What is needed:
Wherever the word "agent" appears in a line of the records, copy that line.

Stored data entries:
▼
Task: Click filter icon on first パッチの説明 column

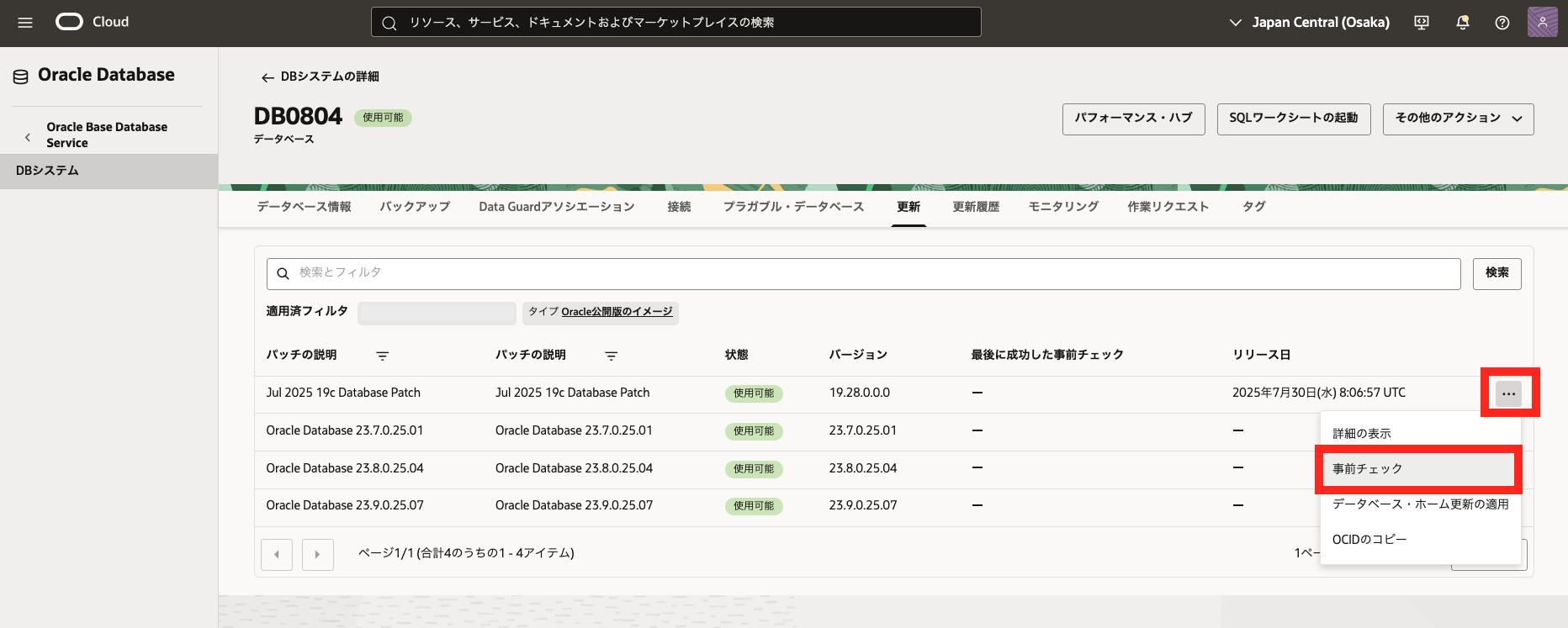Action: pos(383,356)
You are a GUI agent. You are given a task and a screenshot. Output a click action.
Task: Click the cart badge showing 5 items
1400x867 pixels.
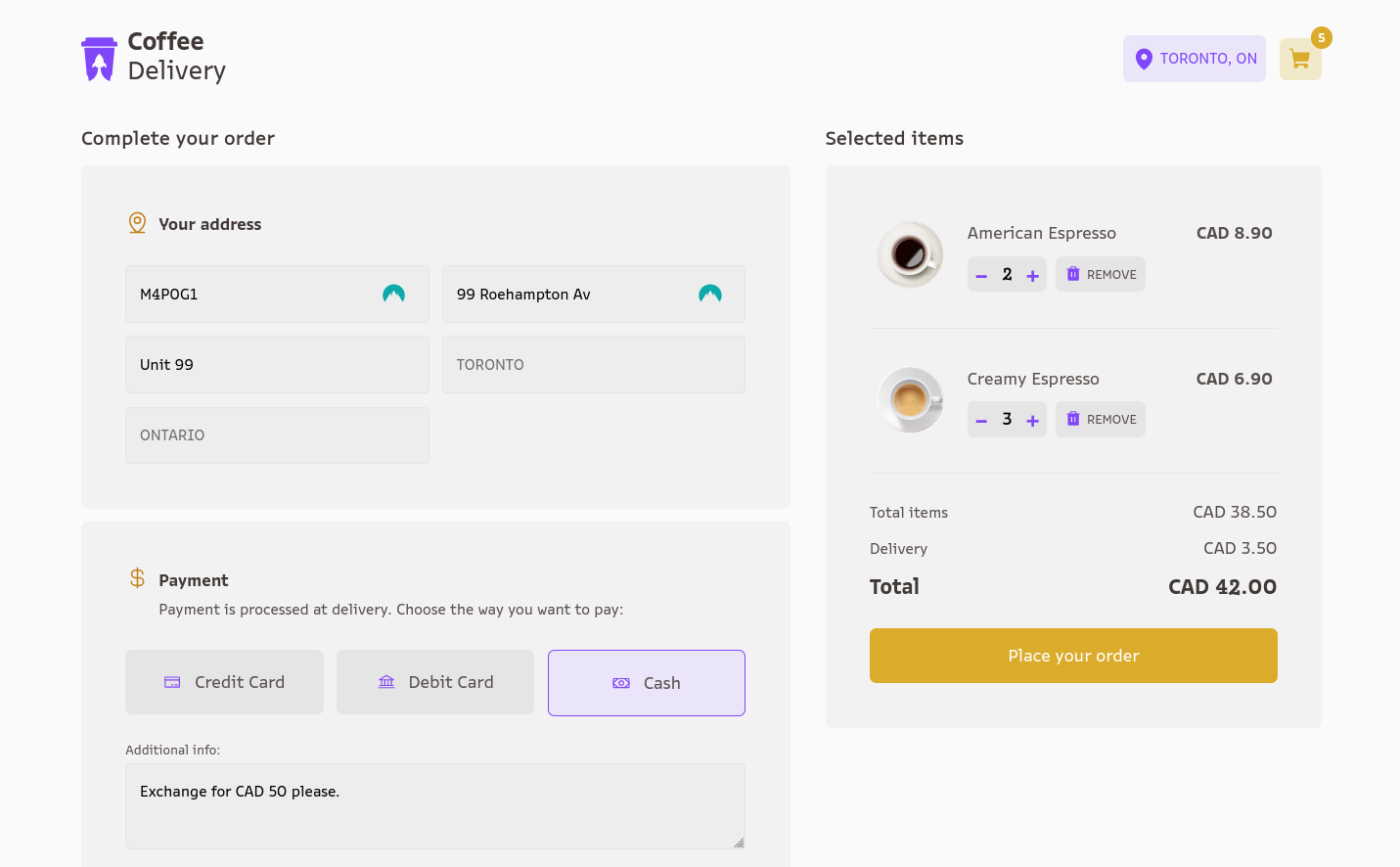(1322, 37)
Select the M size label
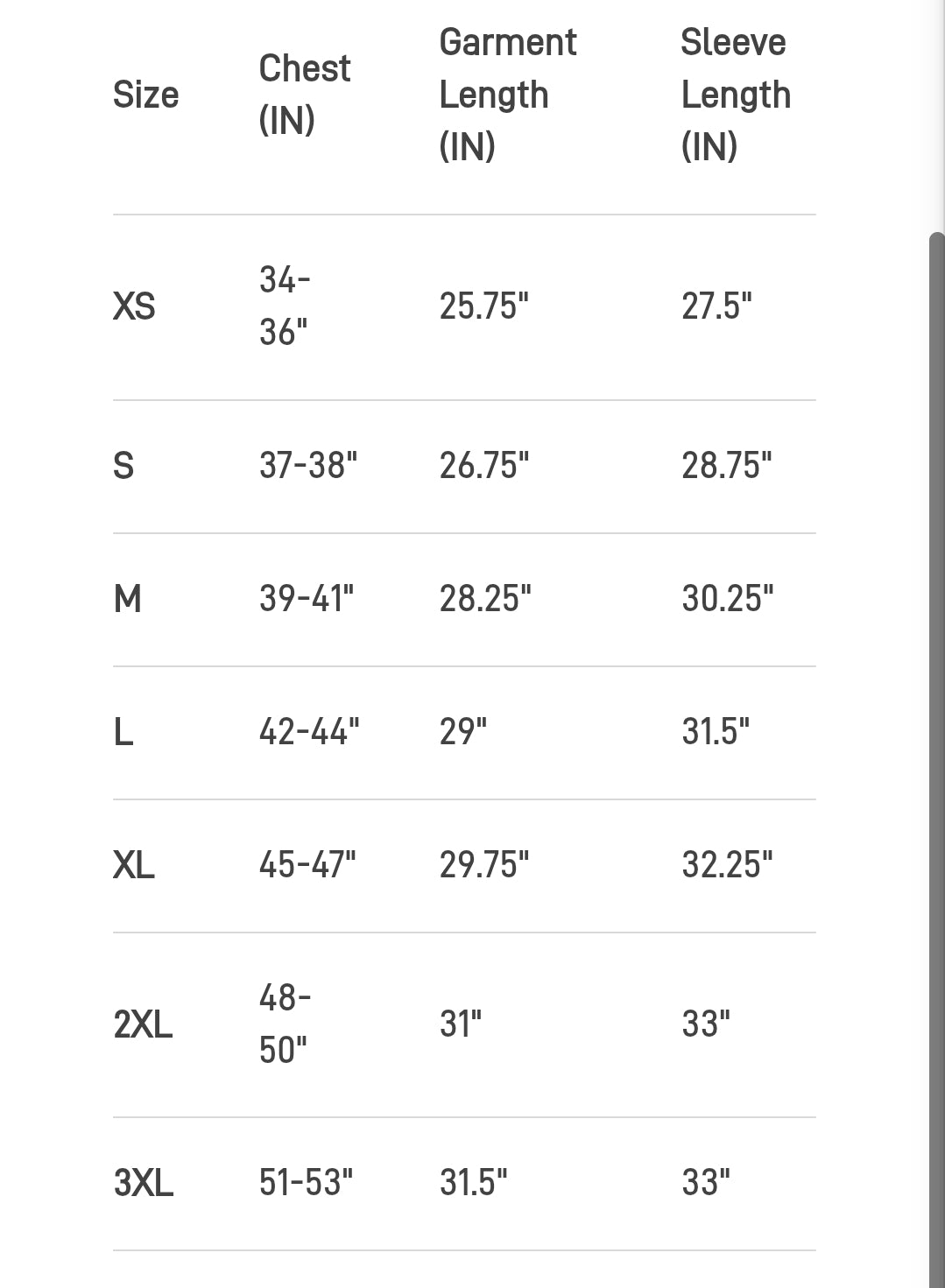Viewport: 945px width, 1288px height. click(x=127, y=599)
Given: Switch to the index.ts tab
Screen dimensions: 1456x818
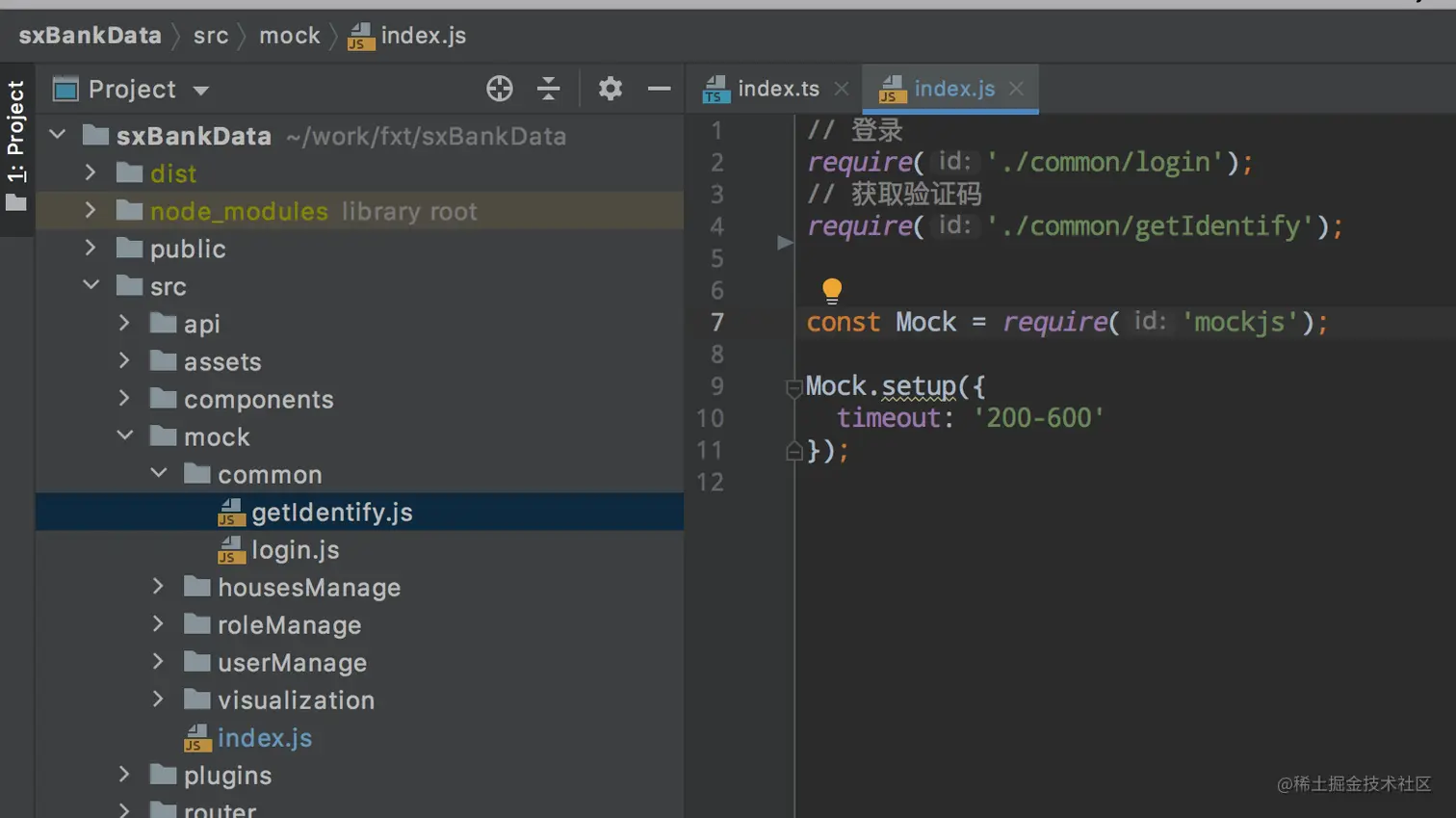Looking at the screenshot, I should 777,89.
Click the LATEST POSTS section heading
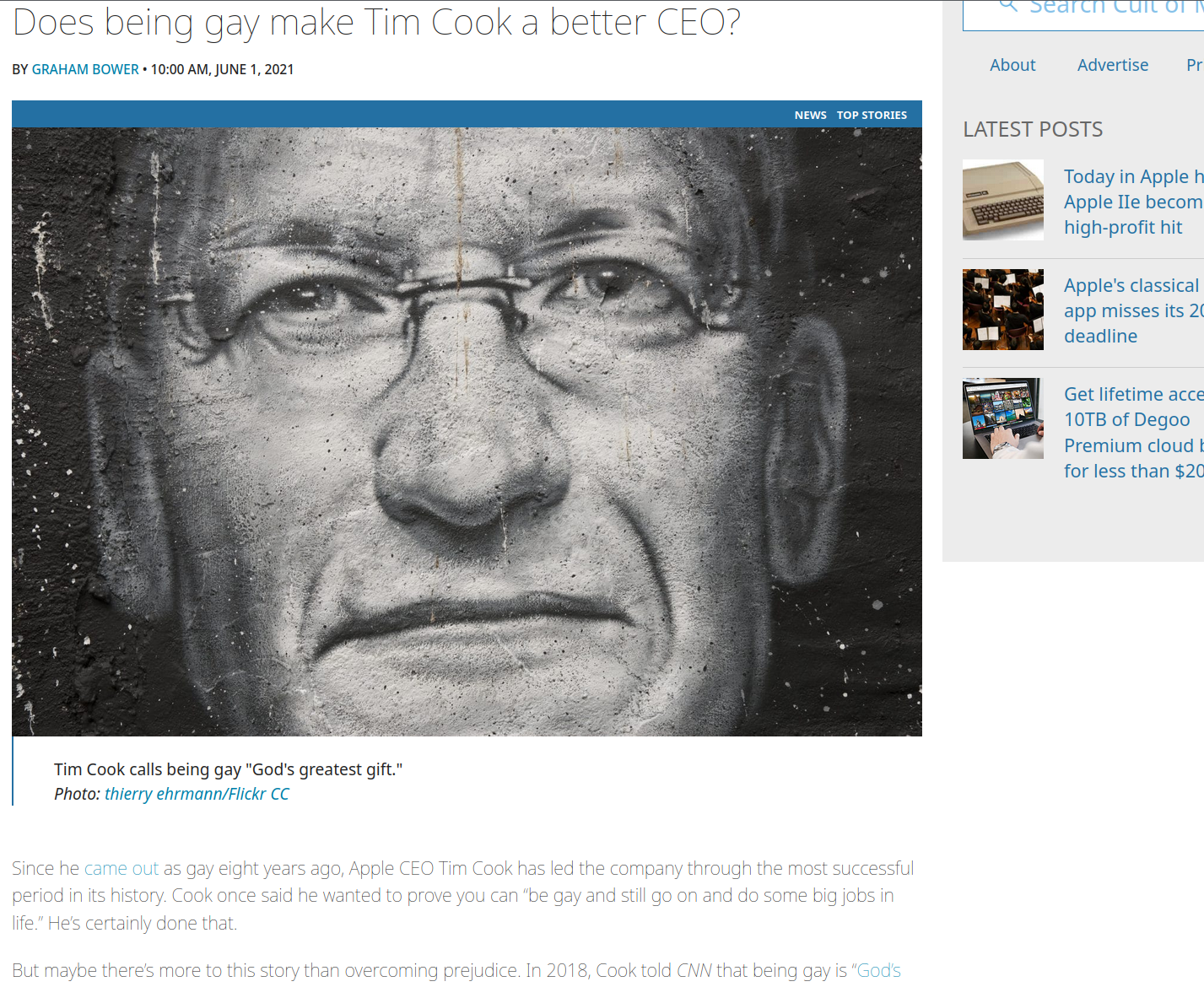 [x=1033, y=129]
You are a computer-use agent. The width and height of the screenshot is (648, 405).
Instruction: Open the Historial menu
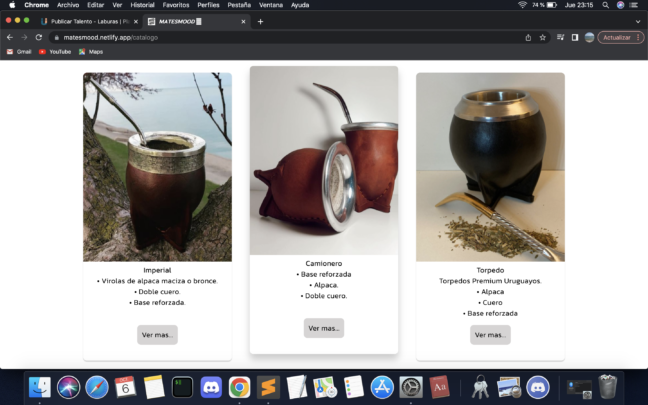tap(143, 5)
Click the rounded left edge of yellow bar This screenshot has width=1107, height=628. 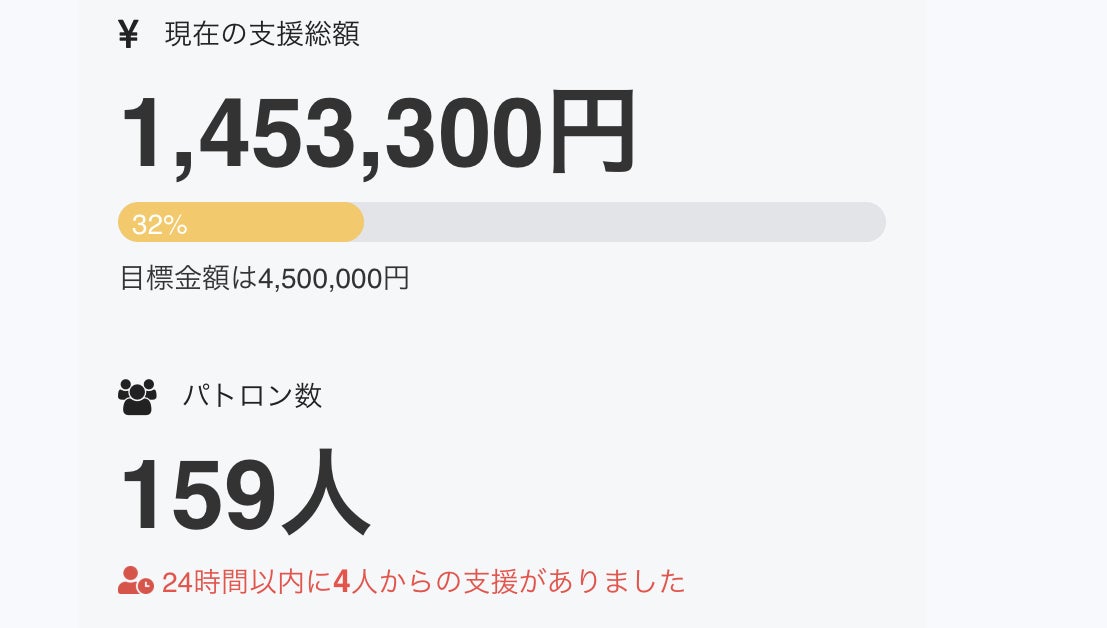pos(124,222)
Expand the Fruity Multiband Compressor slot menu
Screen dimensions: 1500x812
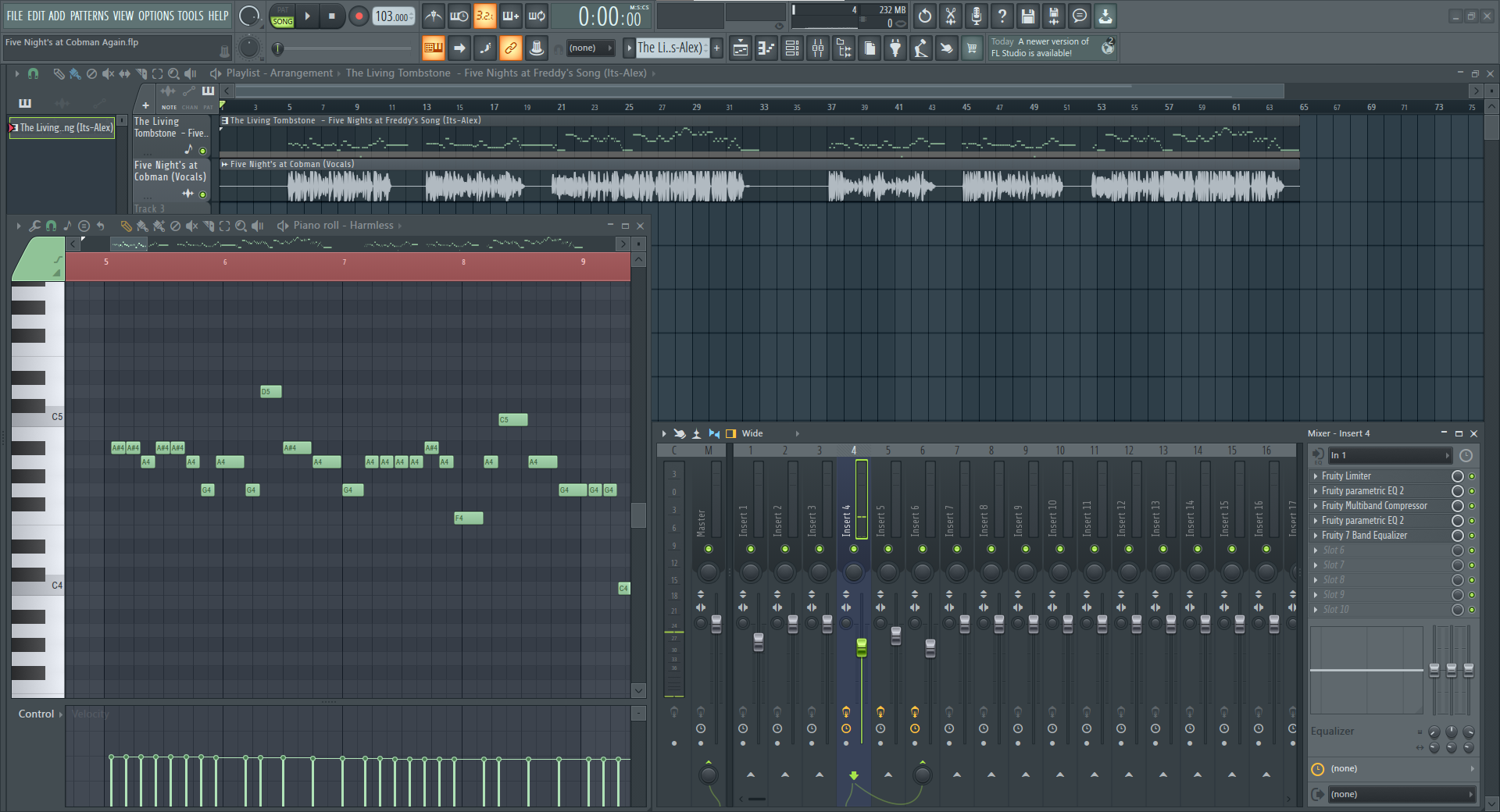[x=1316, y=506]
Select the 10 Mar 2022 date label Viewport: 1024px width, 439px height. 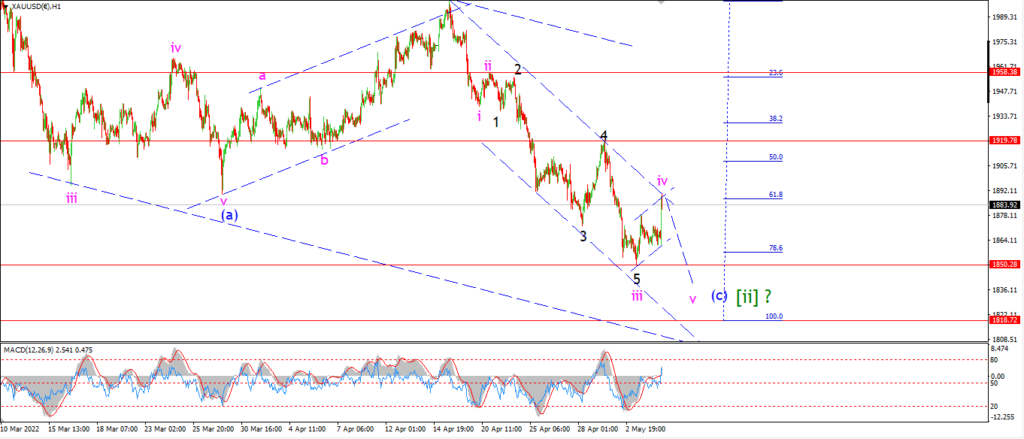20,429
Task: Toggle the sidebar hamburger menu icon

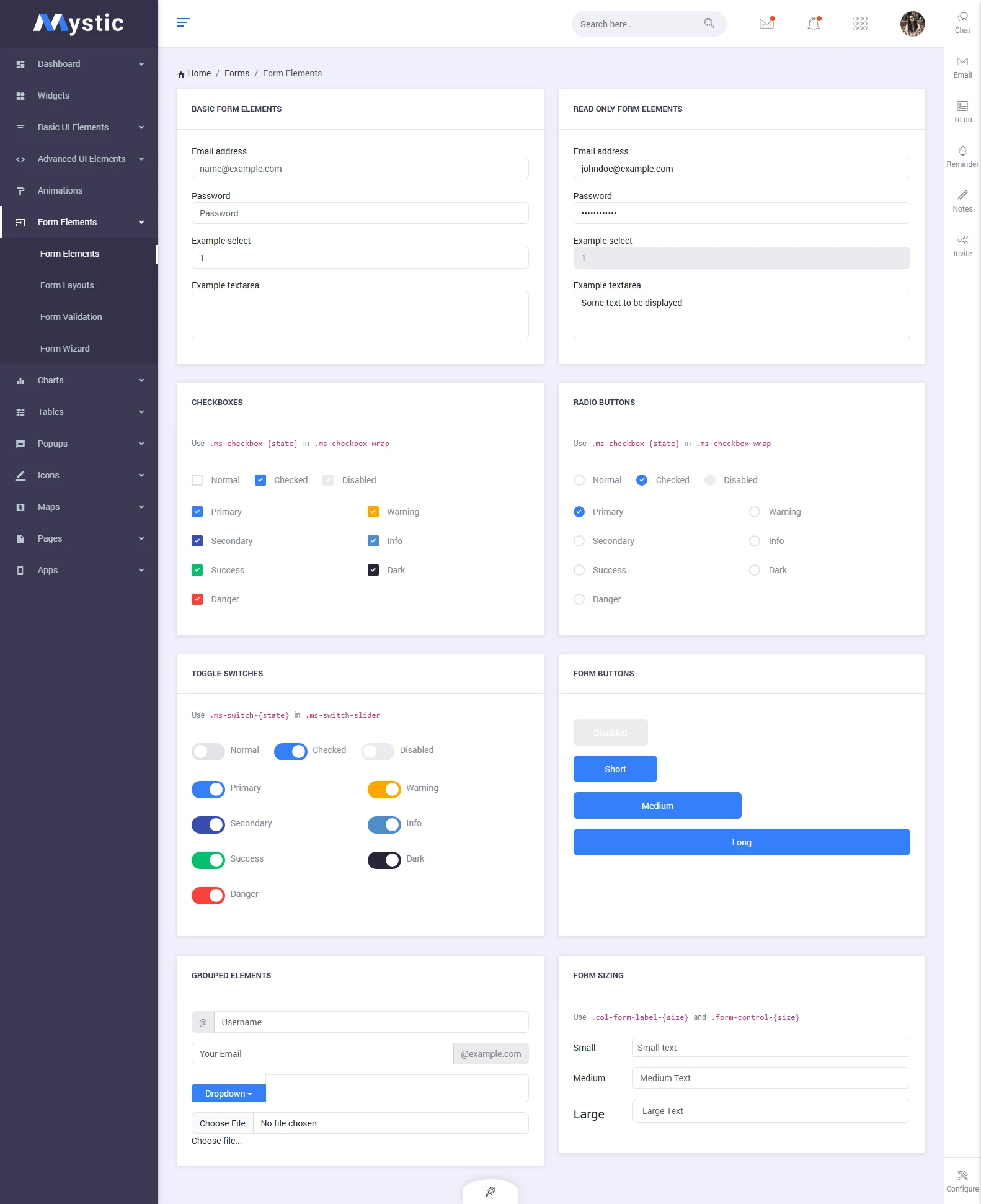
▲
Problem solution:
You are a GUI agent. You are given a task and a screenshot. Output a click action.
You are a computer-use agent. The width and height of the screenshot is (648, 405).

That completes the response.